Auf die Idee eines Eltern-Kind-Büros ist Drommer gekommen, als sie zu Hause in Ruhe ihre E-Mails lesen wollte. "Das ging aber nicht, weil der Kleine immer dabei war", erzählt sie. Ihr Sohn habe regelrecht mittippen wollen. Als Drommer von dem Rockzipfel-Büro in Leipzig erfahren hat, ist sie zu den dortigen Initiatoren gefahren. Rockzipfel ist kein geschützter Name. Die Umsetzung sei in jeder Stadt individuell, erläutert Drommer. In Dresden kostet der Monatsbeitrag 75 Euro. Wer sich nicht sicher ist, ob das Modell für ihn und sein Kind funktioniert, kann für fünf Euro am Tag erst einmal testweise kommen. Das geht insgesamt für zwei Wochen. Tagestickets gibt es nicht. Das passe nicht ins Konzept.
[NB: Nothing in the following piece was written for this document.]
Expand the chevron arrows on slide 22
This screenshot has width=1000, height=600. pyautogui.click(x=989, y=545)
Der Geräuschpegel ist im Eltern-Kind-Büro deutlich lauter als in anderen Gemeinschaftsbüros. "Die Erwartungen sollten nicht zu hoch sein", warnt Drommer. Störungen sind jederzeit möglich. Sind die Kinder aufgeregt, versucht zunächst die Betreuerin, sie zu beruhigen. Klappt das nicht, sind jedoch die Eltern gefragt. Deutschlandweit gibt es zwar mehr als 250 Coworking-Projekte. Das Rockzipfel-Projekt läuft aber bislang nur in Leipzig, Dresden, München und Hamburg. Forschung zu dem neuen Modell gibt es bislang nicht. "Coworking mit Kind muss sich als neues Modell erst bewähren", sagt Stiefel vom IAO. Es sei aber eine spannende Initiative. "Selbst wenn es in der Form nicht funktionieren sollte, kann es sich ja noch weiterentwickeln."
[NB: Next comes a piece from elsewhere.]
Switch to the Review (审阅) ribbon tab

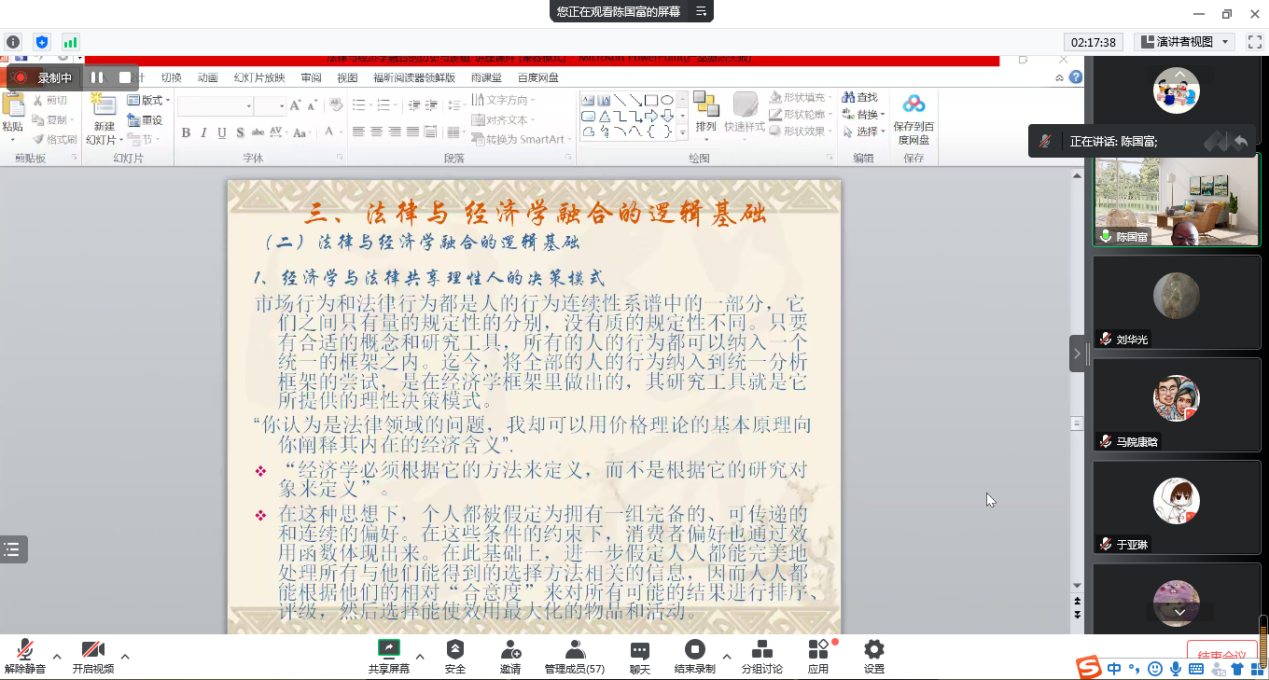coord(311,78)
Klar ist: Auch im Eltern-Kind-Büro muss es Ruhezonen geben. Das kann etwa ein Raum sein, in dem Kinder keinen Zugang haben. Dort können Berufstätige auch einmal eine Zeit lang ungestört arbeiten. Außerdem rät Stiefel Betreibern von Coworking-Büros mit gemeinsamen Aktivitäten das Netzwerk zu fördern. Das kann etwa ein Stammtisch sein. Nur wenn die Zusammenarbeit zwischen den Eltern funktioniert, kann das Coworking-Projekt gelingen. Um konstruktiv arbeiten zu können, empfiehlt Rigotti außerdem einen festen Tagesablauf.
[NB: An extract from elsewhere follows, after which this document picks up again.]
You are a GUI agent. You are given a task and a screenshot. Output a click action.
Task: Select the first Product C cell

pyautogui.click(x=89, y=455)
Im Dresdner Rockzipfel halten sie sich daran: Jeder Tag beginnt mit einem Begrüßungslied. Anschließend werde besprochen, wer arbeitet, wer die Kinder betreut und wer das Essen zubereitet, erklärt Drommer. Zum Mittagessen sitzen alle gemeinsam an einem Tisch. Wer ungestört sein möchte, kann sich in einen kleinen Raum mit Schlafoption zurückziehen. Es werde aber schon nach größeren Räumlichkeiten gesucht, erklärt Drommer. Bedarf scheint es also zu geben.